Page MenuHomePhabricator

[research] Why is the japanese 'reverted' model so bad?
Open, LowPublic

Description

See https://github.com/wiki-ai/editquality/pull/24

A logistic regression fits better than RF or GB. Why? What's going on here?

Event Timeline

Here's my first results.

  • Number of reverted edits are super small (382) which means we are prone to overfitting.

Let me increase number of edits to 40K increase radius to 7 revision. We might get something.

With 40K edits:

ScikitLearnClassifier
 - type: GradientBoosting
 - params: balanced_sample=false, max_leaf_nodes=null, center=true, presort="auto", learning_rate=0.01, init=null, verbose=0, min_samples_leaf=1, n_estimators=700, max_features="log2", balanced_sample_weight=true, random_state=null, scale=true, max_depth=7, warm_start=false, loss="deviance", min_samples_split=2, subsample=1.0, min_weight_fraction_leaf=0.0
 - version: 0.0.1
 - trained: 2016-05-21T13:00:24.789069

Table:
                 ~False    ~True
        -----  --------  -------
        False      6710     1055
        True         99       97

Accuracy: 0.855
Precision: 0.084
Recall: 0.495
PR-AUC: 0.122
ROC-AUC: 0.804
Recall @ 0.1 false-positive rate: threshold=0.963, recall=0.005, fpr=0.0
Filter rate @ 0.9 recall: threshold=0.129, filter_rate=0.505, recall=0.903
Filter rate @ 0.75 recall: threshold=0.294, filter_rate=0.708, recall=0.75

It sounds much better. Let's see if we need to do other stuff

Another thing I learned from Japanese Wikipedia is that number of unregistered users doing good edit is much more than other wikis. Just checkout their RC. Causing features such as user age loose their predictive value. And since we can't get much signal from Japanese text (no dict words, etc.), Our models won't as good as we want unless we add features exclusively for Japanese Wikipedia/Japanese language.

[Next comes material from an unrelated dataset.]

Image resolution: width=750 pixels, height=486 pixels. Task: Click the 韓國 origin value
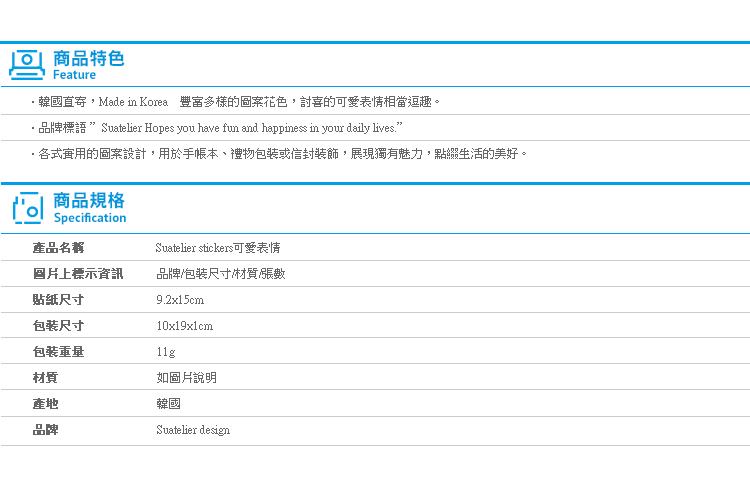point(168,404)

P3161 and P3162 are cases that a native Japanese speaker can help.

@Ladsgroup, Can you please put these on a wiki and use [[:ja:Special:Diff/...]] to make them linked nicely?

Ladsgroup subscribed.
Halfak triaged this task as Low priority.Jul 5 2016, 2:34 PM

@Miya, do you have any interest in teaching a computer to identify "bad" edits at the Japanese Wikipedia? Do you know anyone at jawiki who might be interested?

@Elitre I don't fully understand what you need. Is it something to do with the message by とある白い猫 posted to Japanese Wikipedia about "Research:Revision scoring as a service"?

Or do you need a bad word list like below?

list made by Niconico live streaming service, a branch of Niconico

@Miya: Hey, We are working on building anti-vandalism tools for Japanese Wikipedia using AI (for example see ORES in beta features in Wikidata). What we need right now is someone with knowledge of Japanese language to tell us how many of edits linked in T133405#2322879 (and marked as bad) are bad and how many of the edits marked as good are actually good. So we know about our false positives and we improve them. Please feel free to ask if anything is unclear.

@Ladsgroup , just a suggestion to please be as specific as possible when making such requests :) The page Miya needs to review is an archived version of a sandbox on Meta. Where is she supposed to comment and how? Thanks.

I now recommended either using https://ja.wikipedia.org/wiki/利用者:Elitre_(WMF)/ORES or Etherpad/Google Doc if multiple people need to edit. HTH.

We just got pinged to re-consider this here: https://www.mediawiki.org/wiki/Topic:Ub6ir6tww9z81960

@Ladsgroup, from my skimming of the page and notes, it seems like the model is good enough to deploy. How did you generate this data?